Та история с растреадором по сути своей стара, она родилась у другого моря, где рождены боги и все истории. Энрико берет в руки «Царя Эдипа», испещренного его карандашными пометками еще со времен чердака. В стихе 1400 берлинского издания 1865 года, прокомментированного Шнайдевином и отредактированного Науком[32], комментатор внизу страницы отмечает, что употребленное слово τούμόν[33] неверно, и советует обратиться к тому значению, которое, по его мнению, употребляется Софоклом в оригинале. Энрико берет карандаш и нацарапывает, волнуясь, сбоку: «Mierdita[34], es ist wunderschon richtig[35], это поразительно точно!». Он поднимается и все еще в возбуждении идет немного прогуляться, приятно все же приходить в волнение из-за вопросов филологии. Пустынное плоскогорье вокруг него снова такое же, каким ему и полагается быть.
Иногда эта полная опасностей жизнь поворачивается и приятной стороной и преподносит приятные дни, вместо того чтобы продолжать тебя преследовать. Энрико поразился, когда увидел перед собой Марио, ему удалось найти его по следам не за ближайшим ручьем, за которым собаки обычно отыскивают следы убежавших рабов, а за океаном. Марио похож на Карлу, тот же высокий лоб, как у сестры, ласковые и смелые глаза, непокорные губы. Когда Энрико видит его, неожиданно возникшего из далёка, такого же голубоглазого, как и Карла, он заключает, что влюбляются не в женщину или мужчину, а во взгляд, в то море, что плещется внутри этого взгляда, улыбку, существующую вне зависимости от пола. Энрико следовало бы посмеяться над Марио, который, обеспокоенный тем, что тот не подает признаков жизни — а в Гориции не знают, где он находится, — в одиночку проделал весь этот путь ради того, чтобы сказать ему, что Карла его ждала, что она к нему всегда хорошо относится, но теперь все изменилось, она хочет выйти замуж за другого, ей необходимо его согласие, учитывая, что, когда он уезжал в Южную Америку, она обещала его ждать.
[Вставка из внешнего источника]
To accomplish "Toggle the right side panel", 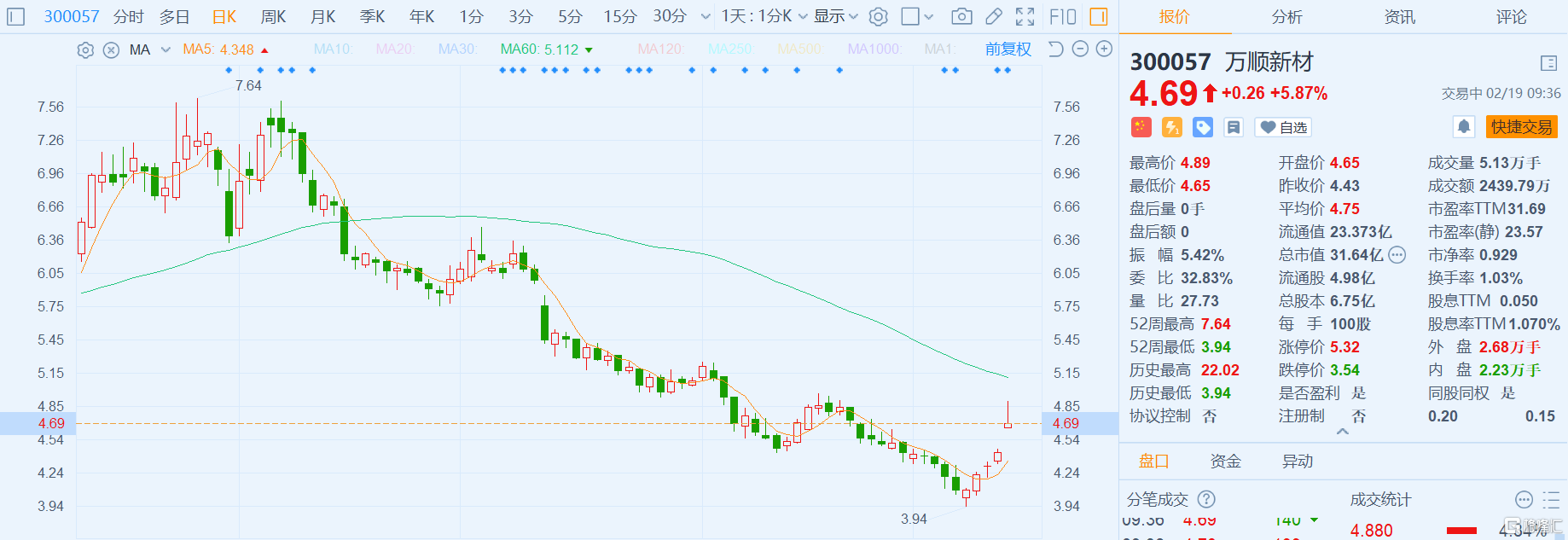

Здесь нет ничего такого, над чем стоило бы посмеяться, не из-за чего позлорадствовать над тем, кто пересек океан. Вокруг них двоих пасутся лошади. Карле они очень нравились, она была создана для того, чтобы скакать на ветру, а Энрико лишь немного подогрел ее фантазию, когда заводил с ней в саду Пьяцца Джиннастика разговоры о кавалькадах и прериях. Это не она за ним не последовала, слава богу, она этого не сделала, это он не может последовать за ней, бесстрашно идущей навстречу жизни, с Карлой они родили бы детей, а с женщинами из караванов нет, может быть, и с Фульвиар-джаулой тоже нет, у него страх перед детьми, и в общем-то его это не касается.